On November 9, police and protesters clashed for much of the day, and well into the night. Protesters were advised that camping on Sproul Plaza was illegal. Late that evening, police removed tents from the Occupy Cal encampment.
As officers in riot gear used their batons to push peaceful protesters off the plaza, students yelled out to them by name.
The night ended with 39 arrested and many injured students.
Alex Barnard, a second year sociology student, was one of the 39 arrested and GOT a fractured rib from being hit with a police baton. He told his story Monday night at a press conference.
ALEX BARNARD: What happened on Wednesday left me deeply traumatized, I feel both powerless and voiceless. I spent the last few days unable to speak, unable to work, unable to think of anything other then that night. I feel afraid to set foot on campus and return to this place. The image of an officer punching me as I pleaded to be treated peacefully is stuck on repeat in my head.
AXEL BUYERS: Myself, I'm not like a big proponent for setting up encampments just because it's so confrontational.
Axel Buyers recently transferred to Cal.
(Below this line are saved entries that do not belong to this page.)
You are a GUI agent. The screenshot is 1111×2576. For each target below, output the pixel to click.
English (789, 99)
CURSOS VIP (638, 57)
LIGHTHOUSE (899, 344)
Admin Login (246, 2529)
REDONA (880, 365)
Although he’s critical of how the police acted that night, he doesn’t support the encampment.
BUYERS: I feel like the police and the army, they are part of the 99% It’s their job to enforce the law, and if it is our choice to break the law and make them our enemy, it’s a very conscious choice and I don’t think we need to necessarily make them our enemies.
The protest and police action November 9 calls to mind a similar scene that took place on this very plaza more than 40 years ago.
It was October 1, 1964. Police broke up a peaceful gathering, kicking off a series of protests and sit-ins that became the Free Speech Movement. Leaders including Mario Savio emerged. Here’s a clip from Savio’s most famous speech on the steps of Sproul Plaza, December 2, 1964:
MARIO SAVIO: There’s a time when the operation of the machine becomes so odious, makes you so sick at heart, that you can’t take part, you can’t even passively take part, and you’ve got to put your bodies upon the gears and upon the wheels, upon the levers, upon all the apparatus and you’ve got to make it stop! And you’ve got to indicate to the people run it, to the people who own it, that unless you’re free, the machine will be prevented from working at all! (APPLAUSE)
It so happens that on the night of Tuesday’s student strike, professor of Public Policy and former US secretary of labor Robert Reich gave the Mario Savio Memorial lecture. Reich addressed a crowd of 10,000, commemorating Savio on the same steps where he made his famous speech in 1964.
ROBERT REICH: Some of you may feel a little bit, what are we doing here? What exactly is our goal? I urge you, I urge you to be patient with yourselves. Because with regard to every major social movement of the last half century or more, it started with a sense of moral outrage. Things were wrong. And the actual coalescence of that moral outrage into specific demands for specific changes came later. The moral outrage was the beginning…(CLAPPING) The days of apathy are over folks! (APPLAUSE)
That’s UC Berkeley professor and former US secretary of Labor Robert Reich, giving the Mario Savio memorial lecture Tuesday night. That day, following a general assembly vote to re-establish an Occupy Cal camp, the tents went back up.
Yesterday, students convened in Sacramento in an effort to pressure lawmakers to reinvest in public higher education, and they received a statement of support from the president of UC Berkeley. A group also gathered in San Francisco’s financial district at the Regents Corporate office. 50 people from several schools within the UC system protested within a downtown branch of the Bank of America. They’ve made it clear that if officials don’t take action alongside them, they can expect to see more demonstrations at the University of California.
In Berkeley, I’m Joaquin Palomino, for Crosscurrents.
KALW's Nina Morente also contributed to this report.